September 13, 2023 | Steve Delaronde
Everyone wants quality at a fair price. This is the definition of value. However, when it comes to health care, value may not be the term that resonates most with patients. What about convenient, caring, competent or patient-focused care? A trusting relationship with a provider may be most important to a baby boomer managing a chronic illness. A conveniently located clinic or quick digital access to a provider may be the priority for otherwise healthy millennials who are addressing acute symptoms or injuries. Would value-based care become more widely accepted if it wasn’t called value-based care?
While a value-based payment (VBP) model has existed since the 1960s, the concept became more widely accepted when Michael Porter and Elizabeth Olmsted Teisberg introduced the term “value-based care” in 2006. The Centers for Medicare & Medicaid Services (CMS) launched the Medicare Improvements for Patients and Providers Act (MIPPA) in 2008 to “reward health care providers with incentive payments for the quality of care they give to people with Medicare.” When the Affordable Care Act introduced compulsory value-based payment initiatives and accountable care organizations (ACOs) for Medicare in 2010, the current value-based care movement took a big step forward.
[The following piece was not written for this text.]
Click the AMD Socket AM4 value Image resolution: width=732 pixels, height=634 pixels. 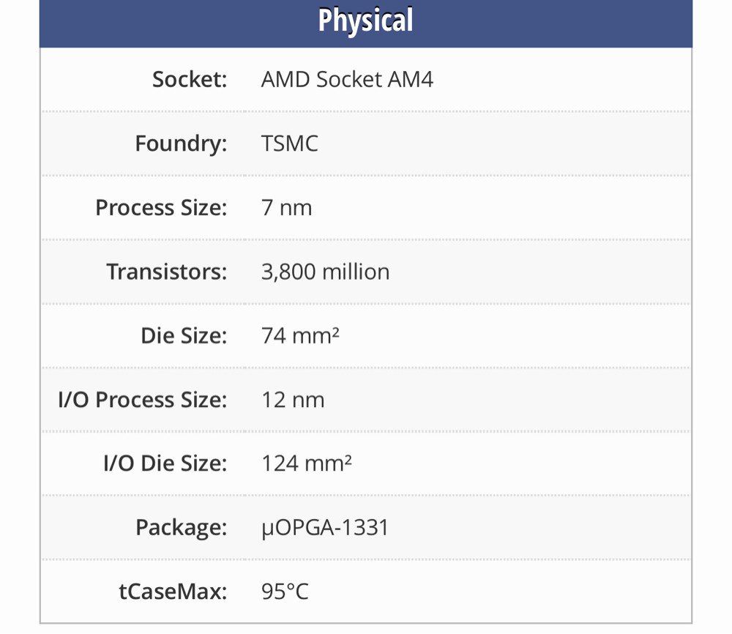click(347, 79)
While some VBP programs have produced positive outcomes, others have had disappointing results. Patients are presumed to be the primary beneficiary of value-based care. However, most health care consumers aren’t even aware that they have been assigned to a value-based care program. A 2021 and 2023 survey of EmblemHealth members revealed that only one-quarter of respondents had heard of the term “value-based care.”
Since primary care is the typical gateway to the health care system, it would seem necessary to engage primary care providers in value-based care. However, a 2022 Commonwealth Fund survey of primary care physicians found that fewer than half report receiving any value-based payments. It is important to understand which stakeholders are actually benefitting from value-based care, and it isn’t always the patient.
Just as hospital-based ACOs need to engage and reward the physicians they employ meaningfully, patients need to know when they are included in a value-based care payment program and understand its benefits. Most value-based care programs do not sufficiently offer patients price transparency, financial incentives, shared decision-making, or the ability for health care consumers to enroll rather than be assigned to a program. VBP models primarily exist as an agreement between an insurer and a provider, leaving the patient on the periphery.
Given the impracticality, and in most cases, the inability of patients to price shop for health care, perhaps the patient experience should be emphasized over the “value” of health care services. Also, the experience that patients want is not uniform and many of the differences are based on the patient’s age and the type of care they are seeking. Value has become an overused and ambiguous term, while “patient-first” or “quality-focused” care may better describe the patient’s goal when engaging with the health care system. Patient-focused care also sends the message to both payers and providers that the goal of health care is to help patients get well or manage their health conditions, and not simply replace volume with value.
Steve Delaronde is senior manager of product, population and payment solutions at 3M Health Information Systems.